Aviation clubs and corporations also bear his name, including the traditional German Aerospace Society – Lilienthal-Oberth e. V., as well as the Otto Lilienthal barracks of the Bundeswehr (air force and army aviation) in Roth, Central Franconia. On 7 June 1988, Berlin Tegel Airport was given the additional name “Otto Lilienthal”. The German Air Force named an Airbus A310 MRT medical support aircraft after him. At the Airbus site in Hamburg-Finkenwerder, one of the final assembly halls for A320 family aircraft is called “Otto-Lilienthal-Halle”. On 14 April 2010, the German Aerospace Center named the research aircraft ATRA (Advanced Technology Research Aircraft) after him. In 2000, an asteroid was named (13610) Lilienthal.

Various honors are now associated with Lilienthal's name, including the Lilienthal Medal from the international air sports association FAI, the Lilienthal Medal from the German Aerospace Society, the annual Otto Lilienthal Research Semester prize from the Society of Friends of the DLR e. V., the annual design prize of the state of Mecklenburg-Western Pomerania, the Otto Lilienthal diploma from the German Aeroclub for special services to air sports and the innovation prize from the Lilienthal Prize Foundation Berlin-Brandenburg.

  • In September 1909, Orville Wright was in Germany making demonstration flights at Tempelhof aerodrome. He paid a call to Lilienthal's widow and, on behalf of himself and Wilbur, paid tribute to Lilienthal, the father of flight, for his influence on aviation and on their own initial experiments in 1899.
  • In 1972, Lilienthal was inducted into the International Air & Space Hall of Fame.
  • In 2013, American aviation magazine Flying ranked Lilienthal No. 19 on their list of the "51 Heroes of Aviation".
  • A German Air Force tanker, Airbus A310 MRTT registration 10–24, has been named "Otto Lilienthal" in his honour.
  • The Lilium Jet, a prototype German electric vertical take-off and landing (eVTOL) electrically powered airplane and the company which designed it, Lilium GmbH, were named after him.

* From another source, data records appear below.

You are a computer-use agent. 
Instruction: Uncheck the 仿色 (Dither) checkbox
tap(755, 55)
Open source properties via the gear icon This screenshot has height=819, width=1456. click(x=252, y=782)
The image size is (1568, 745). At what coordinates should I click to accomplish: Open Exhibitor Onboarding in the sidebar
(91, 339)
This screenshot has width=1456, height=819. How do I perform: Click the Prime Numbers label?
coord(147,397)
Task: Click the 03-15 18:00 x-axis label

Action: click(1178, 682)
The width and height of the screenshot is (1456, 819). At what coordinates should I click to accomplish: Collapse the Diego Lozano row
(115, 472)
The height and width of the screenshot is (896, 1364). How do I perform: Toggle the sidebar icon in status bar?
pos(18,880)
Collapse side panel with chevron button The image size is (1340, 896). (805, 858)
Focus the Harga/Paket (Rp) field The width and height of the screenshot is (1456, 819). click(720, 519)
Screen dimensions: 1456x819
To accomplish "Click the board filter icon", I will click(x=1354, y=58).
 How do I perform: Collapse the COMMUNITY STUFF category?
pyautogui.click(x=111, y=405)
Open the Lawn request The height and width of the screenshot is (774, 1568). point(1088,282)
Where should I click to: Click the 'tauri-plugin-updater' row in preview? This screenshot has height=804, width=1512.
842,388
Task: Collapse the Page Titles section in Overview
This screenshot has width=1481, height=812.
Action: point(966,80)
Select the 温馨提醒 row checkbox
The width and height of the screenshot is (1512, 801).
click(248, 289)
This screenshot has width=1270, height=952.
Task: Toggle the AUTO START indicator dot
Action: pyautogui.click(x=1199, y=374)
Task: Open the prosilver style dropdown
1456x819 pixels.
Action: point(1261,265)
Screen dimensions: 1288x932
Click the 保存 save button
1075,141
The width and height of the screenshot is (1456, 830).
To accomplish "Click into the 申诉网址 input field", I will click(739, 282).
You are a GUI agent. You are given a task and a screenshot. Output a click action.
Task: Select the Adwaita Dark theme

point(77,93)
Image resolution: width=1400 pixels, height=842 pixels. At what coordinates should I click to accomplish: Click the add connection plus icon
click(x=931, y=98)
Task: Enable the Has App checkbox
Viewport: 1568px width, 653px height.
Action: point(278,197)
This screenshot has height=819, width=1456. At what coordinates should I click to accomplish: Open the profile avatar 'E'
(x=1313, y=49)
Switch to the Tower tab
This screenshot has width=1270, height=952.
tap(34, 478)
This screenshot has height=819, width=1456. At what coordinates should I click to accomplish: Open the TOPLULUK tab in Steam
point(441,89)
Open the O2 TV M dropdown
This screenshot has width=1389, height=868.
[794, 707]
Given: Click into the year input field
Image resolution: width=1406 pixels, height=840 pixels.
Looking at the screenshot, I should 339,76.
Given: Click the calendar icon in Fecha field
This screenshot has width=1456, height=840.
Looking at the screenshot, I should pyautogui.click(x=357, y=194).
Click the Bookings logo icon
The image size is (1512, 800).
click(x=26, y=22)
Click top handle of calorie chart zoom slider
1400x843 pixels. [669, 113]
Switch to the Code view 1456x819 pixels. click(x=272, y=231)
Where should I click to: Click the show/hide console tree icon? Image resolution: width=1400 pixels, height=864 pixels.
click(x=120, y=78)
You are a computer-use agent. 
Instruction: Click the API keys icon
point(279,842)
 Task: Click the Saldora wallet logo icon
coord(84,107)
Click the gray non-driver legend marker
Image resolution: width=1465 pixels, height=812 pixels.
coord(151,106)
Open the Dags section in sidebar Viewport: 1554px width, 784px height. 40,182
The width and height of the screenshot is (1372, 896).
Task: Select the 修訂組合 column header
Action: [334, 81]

  • An authentic replica of the Normalsegelapparat made by the Otto Lilienthal Museum have been investigated by the German Aerospace Center in wind tunnel and flight tests. The results prove that the glider was stable in pitch and roll and can be flown safely at moderate altitudes.
  • In 1989, a Soviet-era Ilyushin IL-62 passenger jet was flown to Gollenberg, and landed in a nearby field. It now serves as a museum of early flight, and has been named 'Lady Agnes', after Lilienthal's wife. The back of the aircraft operates as a registry office, decorated for marriages. The jet previously served with East Germany's state airline Interflug.
  • Lilienthal was featured on a commemorative postmark in Berlin in 1953.
  • Lilienthal plays a major part (in absentia) in Theodora Goss's short story "The Wings of Meister Wilhelm," nominated for a World Fantasy Award and published in her anthology In the Forest of Forgetting.
  • A Lilienthal glider serves as a major plot element in Paul Gazis's Webserial "The Airship Flying Cloud, R-505".
  • "Lilienthals Traum" ("Lilienthal's Dream") is a song by Reinhard Mey that charts Lilienthal's flights and death.
  • "Lilienthal Berlin" is a German watch brand named after Otto Lilienthal.